Plus de 1000 étudiants refusent Google et Amazon à cause du Projet Nimbus : pourquoi ?
Dans le cadre du projet, les entreprises fournissent au gouvernement israélien des services de cloud computing. Quels pourraient être les avantages et les inconvénients potentiels de cette collaboration ?
- La coalition NOTA appelle les entreprises de technologie à rompre leurs contrats avec le gouvernement israélien.
- Plus de 1 100 étudiants et jeunes travailleurs en STEM se sont engagés à refuser de travailler pour Google et Amazon.
- Google et Amazon ont remporté un contrat de 1,2 milliard de dollars pour fournir des services technologiques au gouvernement et à l’armée israéliens.
- NOTA avait déjà organisé des actions de protestation contre l’implication des entreprises de technologie avec Israël.
La coalition NOTA contre les contrats technologiques avec Israël
No Tech for Apartheid (NOTA), une coalition de travailleurs technologiques, exhorte les grandes entreprises de technologie à mettre fin à leurs contrats avec le gouvernement israélien. Cette organisation est en passe de réaliser son objectif avec une campagne invitant les étudiants à ne pas travailler avec Google et Amazon.
Une mobilisation étudiante notable
Selon le magazine Wired, plus de 1 100 personnes s’identifiant comme étudiants ou jeunes travailleurs en sciences, technologies, ingénierie et mathématiques (STEM) se sont engagées à refuser des emplois dans ces entreprises. Ils protestent contre l’utilisation de la technologie de ces sociétés « pour alimenter le système d’apartheid et le génocide perpétré par Israël contre les Palestiniens ». L’objectif de NOTA est de rassembler 1 200 signatures pour cette campagne.
Le contrat controversé de Project Nimbus
Google et Amazon ont remporté un contrat de 1,2 milliard de dollars dans le cadre du Project Nimbus. Celui-ci vise à fournir au gouvernement et à l’armée israéliens des services de cloud computing, d’apprentissage automatique et d’intelligence artificielle. Un porte-parole de Google a précédemment nié que le contrat Nimbus de la société concernait des « charges de travail hautement sensibles, classifiées ou militaires liées aux armes ou aux services de renseignement ».

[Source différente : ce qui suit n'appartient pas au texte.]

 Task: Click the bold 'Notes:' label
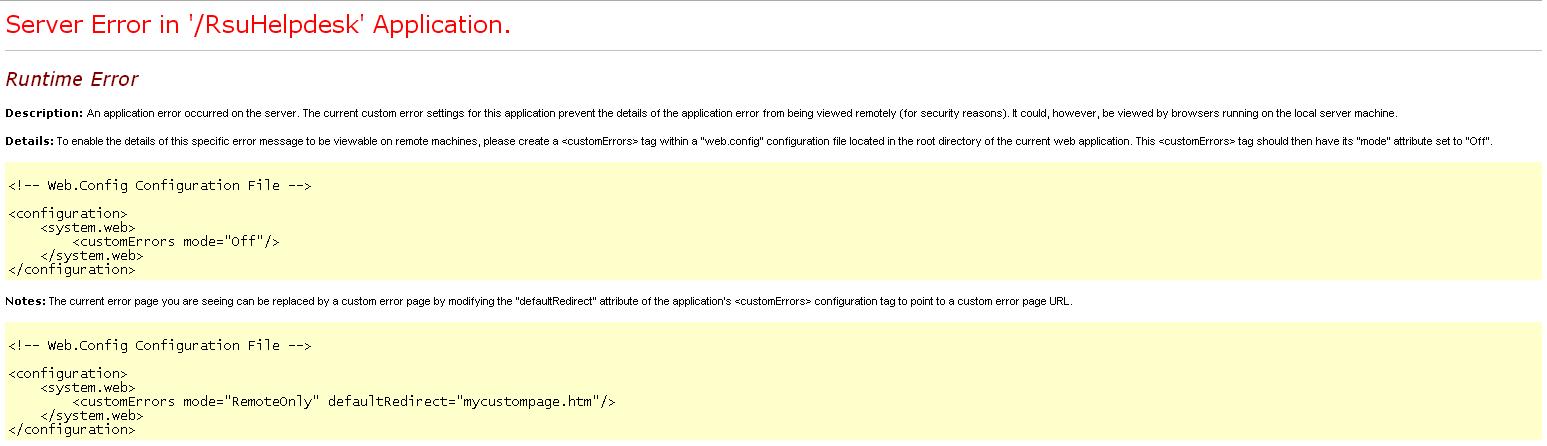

Des actions de protestation passées
NOTA a déjà organisé des actions de protestation contre l’implication des entreprises de technologie avec Israël dans le passé. Ces actions comprenaient des sit-ins et des prises de contrôle de bureaux qui ont conduit Google à licencier des dizaines de travailleurs. En mars, l’un de ses organisateurs a été licencié de Google après avoir interrompu l’un de ses exécutifs lors d’une conférence technologique israélienne à New York, en affirmant haut et fort qu’il refusait de « construire une technologie qui alimente le génocide ou la surveillance ».
L’avis de la rédaction
Il est crucial de se rappeler que la technologie n’est pas neutre ; elle est utilisée selon les intentions de ceux qui la contrôlent. Cette campagne souligne l’importance pour les travailleurs du secteur technologique de prendre conscience de l’impact potentiel de leur travail. En fin de compte, ils ont le pouvoir de décider pour qui ils travaillent et quel genre de monde ils veulent aider à construire.